#### Article:
>>>
Obviously, new data could have adjust those ranges, but no new data or math has come forward.
It's like checking to see if a car in in a garage by looking at 1 sqr. mete at a time. eventual you will show that there is, or is not, a car in the garage.
Re:No they can't (Score:5, Informative)
No that's the point; they can't check all the ranges.
The LHC is incapable of operating at the upper energies of the predicted spectrum of the higgs boson. It simply cannot check all of the places it might be hiding (this was known before construction even started)
Re:No they can't (Score:4, Funny)
And that is why I shouldn't post until I have completely woken up. I mean, you clarified it in your second sentence.
Sheeesh. Sorry about that.
Yes we can! (Score:5, Informative)
The LHC is incapable of operating at the upper energies of the predicted spectrum of the higgs boson.....(this was known before construction even started)
Sorry but we certainly are capable of probing the ENTIRE allowed mass range for the Standard Model Higgs. The upper bound is ~1 TeV/c2 because at this level, without the Higgs boson, some Standard Model processes e.g. e+e--->W+W- "break unitarity" i.e. have a more than 100% chance of happening. Since this is clearly wrong it means that the Standard Model without a Higgs breaks down. Hence we only have to cover up to 1 TeV/c2 in allowed mass and either we find the Higgs or at least see a clear deviation from the SM and possibly see what causes that deviation.
<<<
#### Request:
Reproduce the part of the Higgs boson thread from "Re:No they can't (Score:4, Funny)" to "boson.....(this was known before construction even started)".

#### Data shown:
>>>
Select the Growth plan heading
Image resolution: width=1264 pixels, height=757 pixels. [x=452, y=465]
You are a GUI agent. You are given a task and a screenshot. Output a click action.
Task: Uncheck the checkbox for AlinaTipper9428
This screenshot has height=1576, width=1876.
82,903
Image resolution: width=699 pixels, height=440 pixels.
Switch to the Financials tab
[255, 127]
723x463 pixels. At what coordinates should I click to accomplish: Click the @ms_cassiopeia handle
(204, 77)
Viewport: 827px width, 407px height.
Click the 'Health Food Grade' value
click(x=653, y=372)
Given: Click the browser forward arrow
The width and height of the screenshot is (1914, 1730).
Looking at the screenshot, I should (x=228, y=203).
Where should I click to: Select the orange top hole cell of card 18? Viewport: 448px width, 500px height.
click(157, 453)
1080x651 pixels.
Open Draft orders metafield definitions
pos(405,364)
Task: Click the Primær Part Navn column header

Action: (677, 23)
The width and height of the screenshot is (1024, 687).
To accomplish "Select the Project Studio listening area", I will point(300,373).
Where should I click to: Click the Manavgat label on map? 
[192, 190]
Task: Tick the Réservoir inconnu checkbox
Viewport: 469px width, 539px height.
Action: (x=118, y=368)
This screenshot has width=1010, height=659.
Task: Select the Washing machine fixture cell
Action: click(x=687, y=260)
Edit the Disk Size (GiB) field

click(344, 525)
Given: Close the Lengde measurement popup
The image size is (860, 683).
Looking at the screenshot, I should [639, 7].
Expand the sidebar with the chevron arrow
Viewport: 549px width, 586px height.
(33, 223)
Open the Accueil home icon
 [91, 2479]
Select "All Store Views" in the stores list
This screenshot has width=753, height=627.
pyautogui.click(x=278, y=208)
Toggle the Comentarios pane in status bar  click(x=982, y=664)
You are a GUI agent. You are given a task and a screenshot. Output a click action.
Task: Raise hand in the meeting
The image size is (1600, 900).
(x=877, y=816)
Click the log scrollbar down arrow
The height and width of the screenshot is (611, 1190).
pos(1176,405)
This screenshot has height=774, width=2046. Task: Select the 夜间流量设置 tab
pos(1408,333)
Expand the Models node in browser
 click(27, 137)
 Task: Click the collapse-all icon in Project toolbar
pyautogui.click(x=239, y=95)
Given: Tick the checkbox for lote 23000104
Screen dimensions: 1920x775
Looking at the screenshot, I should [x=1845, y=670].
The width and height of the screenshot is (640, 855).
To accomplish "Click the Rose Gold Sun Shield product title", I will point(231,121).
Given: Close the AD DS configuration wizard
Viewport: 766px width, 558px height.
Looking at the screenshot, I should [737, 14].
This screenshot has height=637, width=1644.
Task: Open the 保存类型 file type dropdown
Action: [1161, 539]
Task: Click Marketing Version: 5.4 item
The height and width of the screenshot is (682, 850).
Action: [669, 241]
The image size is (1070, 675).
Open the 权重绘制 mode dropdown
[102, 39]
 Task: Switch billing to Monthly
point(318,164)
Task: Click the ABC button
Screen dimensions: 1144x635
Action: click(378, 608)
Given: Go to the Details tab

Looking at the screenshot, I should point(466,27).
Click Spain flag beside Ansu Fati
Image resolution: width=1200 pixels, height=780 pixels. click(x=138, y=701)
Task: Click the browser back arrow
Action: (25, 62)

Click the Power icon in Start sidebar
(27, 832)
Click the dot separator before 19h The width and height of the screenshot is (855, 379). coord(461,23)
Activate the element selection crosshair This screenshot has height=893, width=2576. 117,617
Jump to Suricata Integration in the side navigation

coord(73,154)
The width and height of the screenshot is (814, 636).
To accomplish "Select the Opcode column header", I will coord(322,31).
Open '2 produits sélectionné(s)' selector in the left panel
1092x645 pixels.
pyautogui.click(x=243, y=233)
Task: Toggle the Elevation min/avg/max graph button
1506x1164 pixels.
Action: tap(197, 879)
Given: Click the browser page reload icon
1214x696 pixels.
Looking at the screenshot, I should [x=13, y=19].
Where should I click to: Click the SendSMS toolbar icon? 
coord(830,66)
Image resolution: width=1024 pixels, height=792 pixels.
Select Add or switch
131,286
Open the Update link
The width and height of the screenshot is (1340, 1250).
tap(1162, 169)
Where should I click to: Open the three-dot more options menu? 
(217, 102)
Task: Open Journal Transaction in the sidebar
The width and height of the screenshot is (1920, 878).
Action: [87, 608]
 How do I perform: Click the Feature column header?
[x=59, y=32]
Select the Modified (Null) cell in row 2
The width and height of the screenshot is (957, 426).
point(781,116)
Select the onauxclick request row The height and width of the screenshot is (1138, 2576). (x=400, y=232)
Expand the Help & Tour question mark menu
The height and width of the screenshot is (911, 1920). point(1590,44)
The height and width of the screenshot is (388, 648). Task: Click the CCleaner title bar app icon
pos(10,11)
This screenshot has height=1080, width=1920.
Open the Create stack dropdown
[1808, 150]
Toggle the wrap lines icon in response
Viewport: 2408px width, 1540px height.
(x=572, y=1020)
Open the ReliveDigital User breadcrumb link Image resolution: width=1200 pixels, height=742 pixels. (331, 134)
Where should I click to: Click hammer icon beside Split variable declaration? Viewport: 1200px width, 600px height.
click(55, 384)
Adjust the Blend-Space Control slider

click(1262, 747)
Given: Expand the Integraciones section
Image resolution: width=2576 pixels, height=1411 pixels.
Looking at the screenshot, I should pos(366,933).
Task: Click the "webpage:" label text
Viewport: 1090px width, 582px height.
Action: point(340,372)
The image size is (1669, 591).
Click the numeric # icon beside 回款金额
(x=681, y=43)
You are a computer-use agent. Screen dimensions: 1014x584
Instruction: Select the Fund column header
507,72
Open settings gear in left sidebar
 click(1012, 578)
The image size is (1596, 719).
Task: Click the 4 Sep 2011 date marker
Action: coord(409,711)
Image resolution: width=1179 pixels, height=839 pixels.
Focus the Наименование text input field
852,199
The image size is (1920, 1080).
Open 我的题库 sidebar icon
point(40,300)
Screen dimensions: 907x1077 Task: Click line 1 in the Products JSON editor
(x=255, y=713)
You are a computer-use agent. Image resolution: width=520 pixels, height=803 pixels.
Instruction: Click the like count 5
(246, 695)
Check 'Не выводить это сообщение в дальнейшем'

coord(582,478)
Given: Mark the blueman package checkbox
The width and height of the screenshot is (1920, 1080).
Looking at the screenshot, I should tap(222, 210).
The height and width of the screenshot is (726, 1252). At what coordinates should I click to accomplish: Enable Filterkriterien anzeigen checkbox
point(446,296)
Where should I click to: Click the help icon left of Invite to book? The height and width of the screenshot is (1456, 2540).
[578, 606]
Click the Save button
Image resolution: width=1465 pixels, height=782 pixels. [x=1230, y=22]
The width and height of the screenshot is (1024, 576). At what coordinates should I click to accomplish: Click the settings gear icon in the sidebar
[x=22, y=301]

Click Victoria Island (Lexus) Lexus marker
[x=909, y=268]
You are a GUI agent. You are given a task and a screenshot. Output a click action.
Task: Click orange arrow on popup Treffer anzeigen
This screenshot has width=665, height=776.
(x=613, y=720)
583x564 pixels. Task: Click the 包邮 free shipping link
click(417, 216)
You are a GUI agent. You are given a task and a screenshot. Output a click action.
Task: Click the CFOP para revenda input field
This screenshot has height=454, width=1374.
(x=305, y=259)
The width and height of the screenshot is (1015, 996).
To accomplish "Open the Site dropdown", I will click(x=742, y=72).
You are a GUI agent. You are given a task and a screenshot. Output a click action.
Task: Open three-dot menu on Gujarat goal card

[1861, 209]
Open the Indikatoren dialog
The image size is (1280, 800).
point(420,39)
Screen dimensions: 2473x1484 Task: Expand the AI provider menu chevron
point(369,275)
<<<
#### Output for this task:
Re:No they can't (Score:4, Funny)
And that is why I shouldn't post until I have completely woken up. I mean, you clarified it in your second sentence.
Sheeesh. Sorry about that.
Yes we can! (Score:5, Informative)
The LHC is incapable of operating at the upper energies of the predicted spectrum of the higgs boson.....(this was known before construction even started)